PS degradation showed the formation of amide, ester, ether, acid, alcohol, and amines, which were commonly observed with all the isolates (MR5, MR10, BS5, and TL1). MR5-treated PS was identified with pyropheophorbide a (conjugate acid) and MR10 and BS5-treated PS were identified with 2-pentadecylfuran (heteroarene). TL1-treated PS identified 11S-hydroxy-tetradecanoic acid, 1-monopalmitin (fatty acid), xestoaminol C (fatty alcohol), eplerenone (steroid acid ester), and dodemorph (water-soluble morpholine) and some unknown compounds. Elution of smaller molecules suggested the metabolism of bacterial isolates to break the carbon–carbon backbones and aromatic rings in the PS. Similar to LPDE degradation, laccase, lipases, and oxidoreductases have been proposed to be involved in PS degradation (Zhang et al. 2022). Although the main C–C bond could be cleaved by the enzymes, the side chain of the styrene group interferes with degradation. Therefore, the enzymes first attack either the β-carbon of the main chain (chain cleavage) or the aromatic ring (side-chain cleavage) to break the PS into smaller molecules (Hou and Majumder 2021).
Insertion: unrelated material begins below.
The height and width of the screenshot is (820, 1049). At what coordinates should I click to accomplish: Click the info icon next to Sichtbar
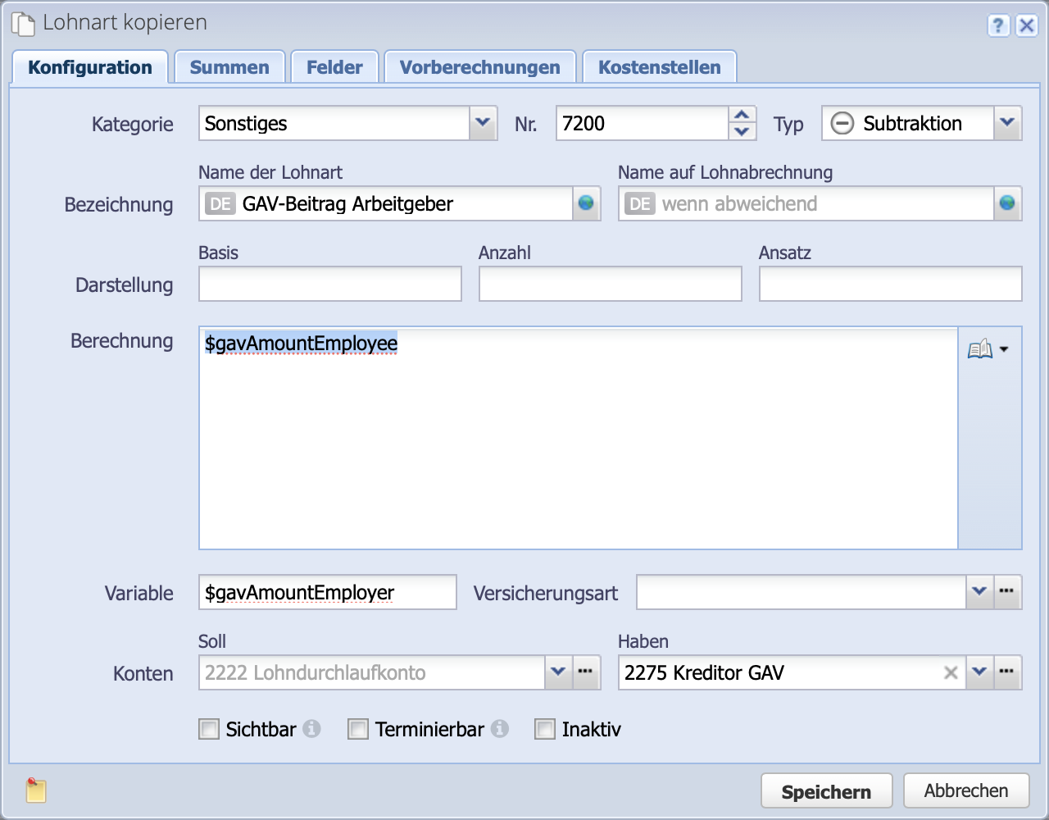312,729
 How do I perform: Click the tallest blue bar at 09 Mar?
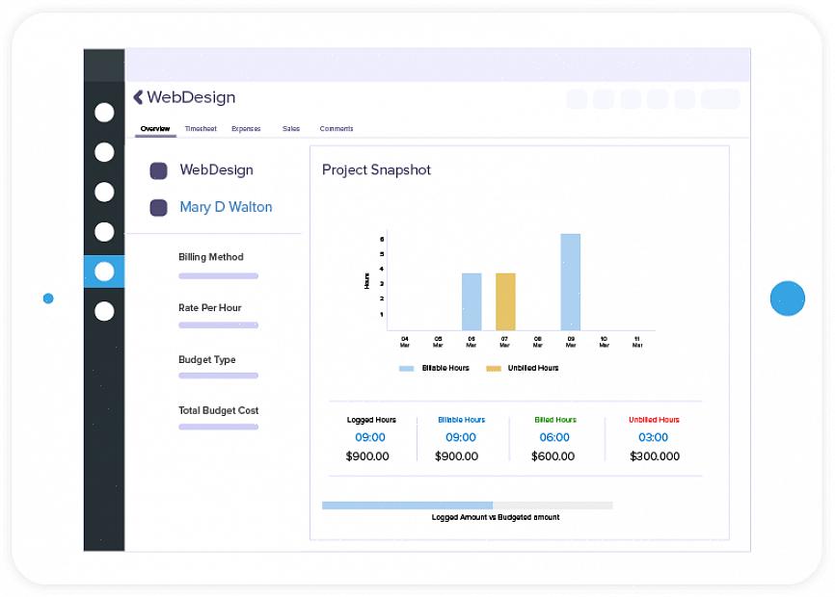coord(571,281)
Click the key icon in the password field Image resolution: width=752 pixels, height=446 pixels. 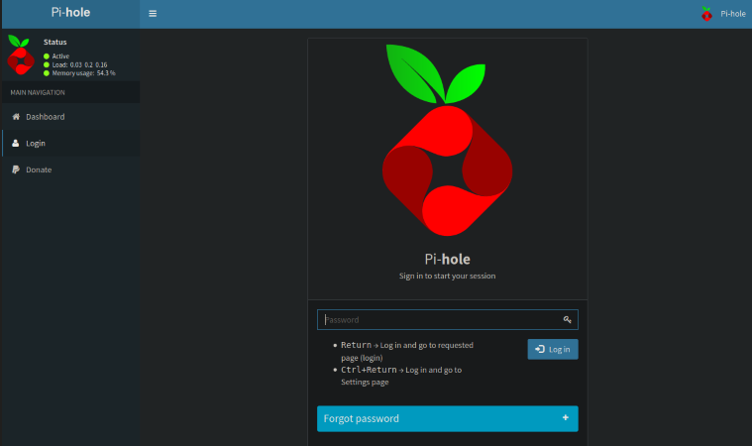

The aromatic ring is further cleaved by hydrolases into short-chain hydrocarbons, which are utilized as carbon sources through the TCA (tricarboxylic acid) cycle (Zhang et al. 2022; Kim et al. 2021). Although studies have highlighted the degradation of PS, by-product analysis is limited, and detailed determination of the enzymatic pathway can further enhance the degradation mechanism (Kim et al. 2021).

Conclusion

This study demonstrated the microbe-assisted degradation of UV-pretreated LDPE, PET, and PS using bacterial isolates Dermacoccus sp. MR5, Corynebacterium sp. MR10 isolated from a Malaysian mangrove, and Bacillus sp. BS5, and Priestia sp. TL1 from a sanitary landfill. The study identified novel microbial isolates that showed a broad host range and played a critical role in the degradation of three different polymers LDPE, PET, and PS. The degradation was mediated by esterase and laccase enzymes which played crucial roles in the breakdown of the polymers. Further, the growth of bacterial isolates showed significant changes in the physical and chemical structure of the polymers. These changes were confirmed through FTIR, FESEM, and LC–MS. FTIR analysis showed the formation of new functional group peaks resulting from oxidation and hydrolysis during polymer degradation. The depolymerization process further led to the fragmentation of the polymers into small molecules (esters, amides, acids) as evidenced by LC-quidMS analysis. FESEM analysis provided visual evidence of microbial attachment, biofilm formation, and surface erosion, which indicated that polymers served as a carbon source for the bacterial isolates and provided energy for their metabolic activities. Overall, the microbial degradation with the involvement of laccase and esterase showed weight reduction of the LDPE, PET, and PS, where the highest weight reduction was observed for BS5-treated PS (4.84 ± 0.6%) and BS5-treated PET (4.44 ± 1.12%) in a very short incubation time (4 weeks). The results will serve as the basis for future studies to look into potential bacterial isolates that target simultaneous biodegradation of multiple polymers. Future studies should focus on increasing higher degradation rates by engineering enzymes and microorganisms, biodegradation strategies using multiple enzymes, and construction of metabolic pathways to upcycle the monomers generated into value-added products.